> [Work instructions]:
A) Return the passage of the forum thread about a hung bash script that opens with the words containing "Or can I easily" and closes with "as arguments, etc.)", copied verbatim.
B) In the forum thread about a hung bash script, what does adding -s 1024 to the strace command accomplish?
C) Please extend the forum thread about a hung bash script, picking up right after its final line.

---- Excerpt provided

A running bash script is hung somewhere. Can I fin

2020-05-23 08:56发布

问题:

E.g. does the bash debugger support attaching to existing processes and examining the current state?

Or can I easily find out by looking at the bash process entries in /proc? Is there a convenient tool to give line numbers in active files?

I don't want to have to kill and restart the process.

This is on Linux - Ubuntu 10.04.

回答1:

I recently found myself in a similar position. I had a shell script that was not identifiable through other means (such as arguments, etc.)

There are ways to find out a lot more about a running process than you would expect.

Use lsof -p $pid to see what files are open, which may give you some clues. Note that some files, while "deleted", can still be kept open by the script. As long as the script doesn't close the file, it can still read and write from it - and the file still takes up room on the file system.

Use strace to actively trace the system calls used by the script. The script will read the script file, so you can see some of the commands as they are read prior to execution. Look for read commands with this command:

strace -p $pid -s 1024

This makes the commands print strings up to 1024 characters long (normally, the strace command would truncate strings much shorter than that).

Examine the directory /proc/$pid in order to see details about the script; in particular note, see /proc/$pid/environ which will give you the process environment separated by nulls. To read this "file" properly, use this command:

xargs -0 -i{} < /proc/$pid/environ

You can pipe that into less or save it in a file. There is also /proc/$pid/cmdline but it is possible that that will only give you the shell name (-bash for instance).



回答2:

No real solution. But in most cases a script is waiting for a child process to terminate:

ps --ppid  $(pidof yourscript)

--------
---- Source material

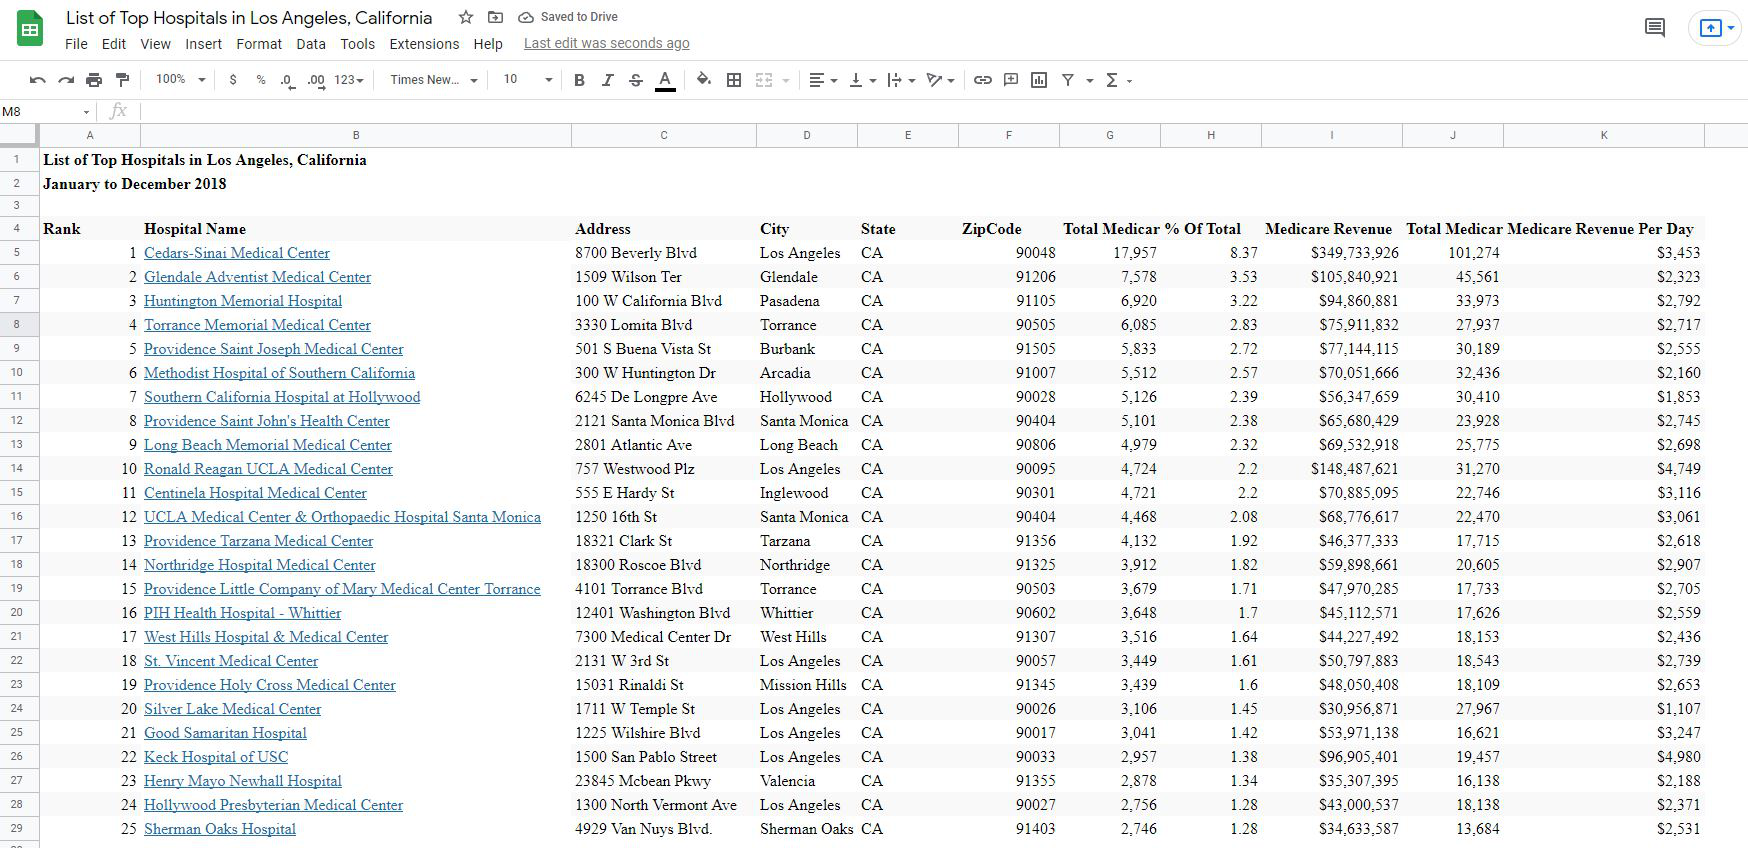1748x848 pixels.
Task: Toggle bold formatting
Action: (x=579, y=80)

--------

> [Responses]:
A)
Or can I easily find out by looking at the bash process entries in /proc? Is there a convenient tool to give line numbers in active files?

I don't want to have to kill and restart the process.

This is on Linux - Ubuntu 10.04.

回答1:

I recently found myself in a similar position. I had a shell script that was not identifiable through other means (such as arguments, etc.)

B) It makes strace print strings up to 1024 characters long instead of truncating them much shorter.

C)
You could also setup signal handlers in you shell skript do toggle the printing of commands:

#!/bin/bash

trap "set -x" SIGUSR1
trap "set +x" SIGUSR2

while true; do
    sleep 1
done

Then use

kill -USR1 $(pidof yourscript)
kill -USR2 $(pidof yourscript)


回答3:

Use pstree to show what linux command/executable your script is calling. For example, 21156 is the pid of my hanging script:

ocfs2cts1:~ # pstree -pl 21156
activate_discon(21156)───mpirun(15146)─┬─fillup_contig_b(15149)───sudo(15231)───chmod(15232)
                                       ├─ssh(15148)
                                       └─{mpirun}(15147)

So that, I know it's hanging at chmod command. Then, show the stack trace by:

ocfs2cts1:~ # cat /proc/15232/stack 
[<ffffffffa05377ef>] __ocfs2_cluster_lock.isra.39+0x1bf/0x620 [ocfs2]
[<ffffffffa053856d>] ocfs2_inode_lock_full_nested+0x12d/0x840 [ocfs2]
[<ffffffffa0538dbb>] ocfs2_inode_lock_atime+0xcb/0x170 [ocfs2]
[<ffffffffa0531e61>] ocfs2_readdir+0x41/0x1b0 [ocfs2]
[<ffffffff8120d03c>] iterate_dir+0x9c/0x110
[<ffffffff8120d453>] SyS_getdents+0x83/0xf0
[<ffffffff815e126e>] entry_SYSCALL_64_fastpath+0x12/0x6d
[<ffffffffffffffff>] 0xffffffffffffffff

Oh, boy, it's likely a deadlock bug...